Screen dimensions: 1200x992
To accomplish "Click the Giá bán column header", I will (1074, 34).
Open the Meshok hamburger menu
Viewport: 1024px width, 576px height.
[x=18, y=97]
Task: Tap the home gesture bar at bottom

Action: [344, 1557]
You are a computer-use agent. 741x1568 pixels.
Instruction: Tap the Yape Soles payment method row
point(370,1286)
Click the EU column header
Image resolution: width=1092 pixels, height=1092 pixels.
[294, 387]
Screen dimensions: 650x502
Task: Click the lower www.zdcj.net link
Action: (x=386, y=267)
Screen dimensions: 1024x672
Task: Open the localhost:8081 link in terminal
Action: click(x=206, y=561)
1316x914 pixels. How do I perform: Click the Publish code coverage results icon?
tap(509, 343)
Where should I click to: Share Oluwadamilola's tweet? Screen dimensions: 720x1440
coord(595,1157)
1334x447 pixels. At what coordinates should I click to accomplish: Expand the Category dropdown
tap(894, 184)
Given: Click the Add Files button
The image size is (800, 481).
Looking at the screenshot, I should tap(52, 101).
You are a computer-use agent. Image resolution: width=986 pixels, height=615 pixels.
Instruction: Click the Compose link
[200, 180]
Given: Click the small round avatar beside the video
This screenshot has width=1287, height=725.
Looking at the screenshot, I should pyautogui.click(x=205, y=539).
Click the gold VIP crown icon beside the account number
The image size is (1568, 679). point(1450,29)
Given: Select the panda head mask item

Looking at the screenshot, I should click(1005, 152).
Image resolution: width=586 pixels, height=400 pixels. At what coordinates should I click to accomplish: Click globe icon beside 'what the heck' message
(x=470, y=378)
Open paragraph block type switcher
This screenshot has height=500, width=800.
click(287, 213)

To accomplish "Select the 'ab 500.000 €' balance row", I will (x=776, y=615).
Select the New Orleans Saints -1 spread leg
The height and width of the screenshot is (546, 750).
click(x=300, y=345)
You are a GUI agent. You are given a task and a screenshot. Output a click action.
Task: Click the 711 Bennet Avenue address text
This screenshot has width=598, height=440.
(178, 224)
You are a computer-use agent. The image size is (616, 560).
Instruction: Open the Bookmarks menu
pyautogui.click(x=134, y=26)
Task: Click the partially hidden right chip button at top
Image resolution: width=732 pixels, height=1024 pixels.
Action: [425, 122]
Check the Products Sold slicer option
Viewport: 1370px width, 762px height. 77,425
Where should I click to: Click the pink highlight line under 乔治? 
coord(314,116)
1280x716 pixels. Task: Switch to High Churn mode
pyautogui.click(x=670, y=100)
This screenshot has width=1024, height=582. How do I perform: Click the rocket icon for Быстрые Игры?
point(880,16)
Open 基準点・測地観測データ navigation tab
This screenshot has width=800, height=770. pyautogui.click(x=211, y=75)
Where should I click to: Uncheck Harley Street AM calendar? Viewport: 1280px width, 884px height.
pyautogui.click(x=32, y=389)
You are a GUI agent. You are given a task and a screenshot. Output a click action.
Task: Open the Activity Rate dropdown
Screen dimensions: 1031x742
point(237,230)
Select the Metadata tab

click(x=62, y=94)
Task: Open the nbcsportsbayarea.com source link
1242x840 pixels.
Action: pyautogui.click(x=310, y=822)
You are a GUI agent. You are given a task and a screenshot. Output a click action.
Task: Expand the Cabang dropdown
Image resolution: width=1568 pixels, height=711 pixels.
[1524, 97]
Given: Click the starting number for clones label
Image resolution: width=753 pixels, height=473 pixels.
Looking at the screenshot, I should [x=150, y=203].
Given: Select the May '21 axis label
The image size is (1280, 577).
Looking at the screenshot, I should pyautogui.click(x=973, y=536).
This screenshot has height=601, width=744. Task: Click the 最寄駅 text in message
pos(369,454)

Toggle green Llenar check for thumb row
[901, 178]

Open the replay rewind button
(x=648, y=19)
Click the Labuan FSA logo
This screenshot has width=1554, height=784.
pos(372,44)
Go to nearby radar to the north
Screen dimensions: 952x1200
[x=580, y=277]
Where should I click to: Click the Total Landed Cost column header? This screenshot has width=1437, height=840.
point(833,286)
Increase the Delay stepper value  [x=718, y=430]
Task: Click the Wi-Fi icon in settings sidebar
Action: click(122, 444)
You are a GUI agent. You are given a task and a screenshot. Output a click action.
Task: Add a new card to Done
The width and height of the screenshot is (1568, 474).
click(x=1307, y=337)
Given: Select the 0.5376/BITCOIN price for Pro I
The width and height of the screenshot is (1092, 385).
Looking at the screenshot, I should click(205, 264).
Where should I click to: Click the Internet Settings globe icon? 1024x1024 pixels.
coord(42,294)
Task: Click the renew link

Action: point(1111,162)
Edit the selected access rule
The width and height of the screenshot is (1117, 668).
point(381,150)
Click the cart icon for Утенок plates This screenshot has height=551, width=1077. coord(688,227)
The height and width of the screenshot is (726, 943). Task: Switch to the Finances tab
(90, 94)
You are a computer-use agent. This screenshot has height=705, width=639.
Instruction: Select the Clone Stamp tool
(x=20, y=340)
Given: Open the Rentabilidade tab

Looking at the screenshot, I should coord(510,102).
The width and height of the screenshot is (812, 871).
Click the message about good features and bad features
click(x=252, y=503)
:::
=== EXERCISE ===
Write out all of the records exactly as they stand above.

=== OUTPUT FOR THIS EXERCISE ===
Screen dimensions: 1200x992
To accomplish "Click the Giá bán column header", I will (1074, 34).
Open the Meshok hamburger menu
Viewport: 1024px width, 576px height.
[x=18, y=97]
Task: Tap the home gesture bar at bottom

Action: [344, 1557]
You are a computer-use agent. 741x1568 pixels.
Instruction: Tap the Yape Soles payment method row
point(370,1286)
Click the EU column header
Image resolution: width=1092 pixels, height=1092 pixels.
[294, 387]
Screen dimensions: 650x502
Task: Click the lower www.zdcj.net link
Action: (x=386, y=267)
Screen dimensions: 1024x672
Task: Open the localhost:8081 link in terminal
Action: click(x=206, y=561)
1316x914 pixels. How do I perform: Click the Publish code coverage results icon?
tap(509, 343)
Where should I click to: Share Oluwadamilola's tweet? Screen dimensions: 720x1440
coord(595,1157)
1334x447 pixels. At what coordinates should I click to accomplish: Expand the Category dropdown
tap(894, 184)
Given: Click the Add Files button
The image size is (800, 481).
Looking at the screenshot, I should tap(52, 101).
You are a computer-use agent. Image resolution: width=986 pixels, height=615 pixels.
Instruction: Click the Compose link
[200, 180]
Given: Click the small round avatar beside the video
This screenshot has width=1287, height=725.
Looking at the screenshot, I should pyautogui.click(x=205, y=539).
Click the gold VIP crown icon beside the account number
The image size is (1568, 679). point(1450,29)
Given: Select the panda head mask item

Looking at the screenshot, I should click(1005, 152).
Image resolution: width=586 pixels, height=400 pixels. At what coordinates should I click to accomplish: Click globe icon beside 'what the heck' message
(x=470, y=378)
Open paragraph block type switcher
This screenshot has height=500, width=800.
click(287, 213)

To accomplish "Select the 'ab 500.000 €' balance row", I will (x=776, y=615).
Select the New Orleans Saints -1 spread leg
The height and width of the screenshot is (546, 750).
click(x=300, y=345)
You are a GUI agent. You are given a task and a screenshot. Output a click action.
Task: Click the 711 Bennet Avenue address text
This screenshot has width=598, height=440.
(178, 224)
You are a computer-use agent. The image size is (616, 560).
Instruction: Open the Bookmarks menu
pyautogui.click(x=134, y=26)
Task: Click the partially hidden right chip button at top
Image resolution: width=732 pixels, height=1024 pixels.
Action: [425, 122]
Check the Products Sold slicer option
Viewport: 1370px width, 762px height. 77,425
Where should I click to: Click the pink highlight line under 乔治? 
coord(314,116)
1280x716 pixels. Task: Switch to High Churn mode
pyautogui.click(x=670, y=100)
This screenshot has width=1024, height=582. How do I perform: Click the rocket icon for Быстрые Игры?
point(880,16)
Open 基準点・測地観測データ navigation tab
This screenshot has width=800, height=770. pyautogui.click(x=211, y=75)
Where should I click to: Uncheck Harley Street AM calendar? Viewport: 1280px width, 884px height.
pyautogui.click(x=32, y=389)
You are a GUI agent. You are given a task and a screenshot. Output a click action.
Task: Open the Activity Rate dropdown
Screen dimensions: 1031x742
point(237,230)
Select the Metadata tab

click(x=62, y=94)
Task: Open the nbcsportsbayarea.com source link
1242x840 pixels.
Action: pyautogui.click(x=310, y=822)
You are a GUI agent. You are given a task and a screenshot. Output a click action.
Task: Expand the Cabang dropdown
Image resolution: width=1568 pixels, height=711 pixels.
[1524, 97]
Given: Click the starting number for clones label
Image resolution: width=753 pixels, height=473 pixels.
Looking at the screenshot, I should [x=150, y=203].
Given: Select the May '21 axis label
The image size is (1280, 577).
Looking at the screenshot, I should pyautogui.click(x=973, y=536).
This screenshot has height=601, width=744. Task: Click the 最寄駅 text in message
pos(369,454)

Toggle green Llenar check for thumb row
[901, 178]

Open the replay rewind button
(x=648, y=19)
Click the Labuan FSA logo
This screenshot has width=1554, height=784.
pos(372,44)
Go to nearby radar to the north
Screen dimensions: 952x1200
[x=580, y=277]
Where should I click to: Click the Total Landed Cost column header? This screenshot has width=1437, height=840.
point(833,286)
Increase the Delay stepper value  [x=718, y=430]
Task: Click the Wi-Fi icon in settings sidebar
Action: click(122, 444)
You are a GUI agent. You are given a task and a screenshot. Output a click action.
Task: Add a new card to Done
The width and height of the screenshot is (1568, 474).
click(x=1307, y=337)
Given: Select the 0.5376/BITCOIN price for Pro I
The width and height of the screenshot is (1092, 385).
Looking at the screenshot, I should click(205, 264).
Where should I click to: Click the Internet Settings globe icon? 1024x1024 pixels.
coord(42,294)
Task: Click the renew link

Action: point(1111,162)
Edit the selected access rule
The width and height of the screenshot is (1117, 668).
point(381,150)
Click the cart icon for Утенок plates This screenshot has height=551, width=1077. coord(688,227)
The height and width of the screenshot is (726, 943). Task: Switch to the Finances tab
(90, 94)
You are a computer-use agent. This screenshot has height=705, width=639.
Instruction: Select the Clone Stamp tool
(x=20, y=340)
Given: Open the Rentabilidade tab

Looking at the screenshot, I should coord(510,102).
The width and height of the screenshot is (812, 871).
Click the message about good features and bad features
click(x=252, y=503)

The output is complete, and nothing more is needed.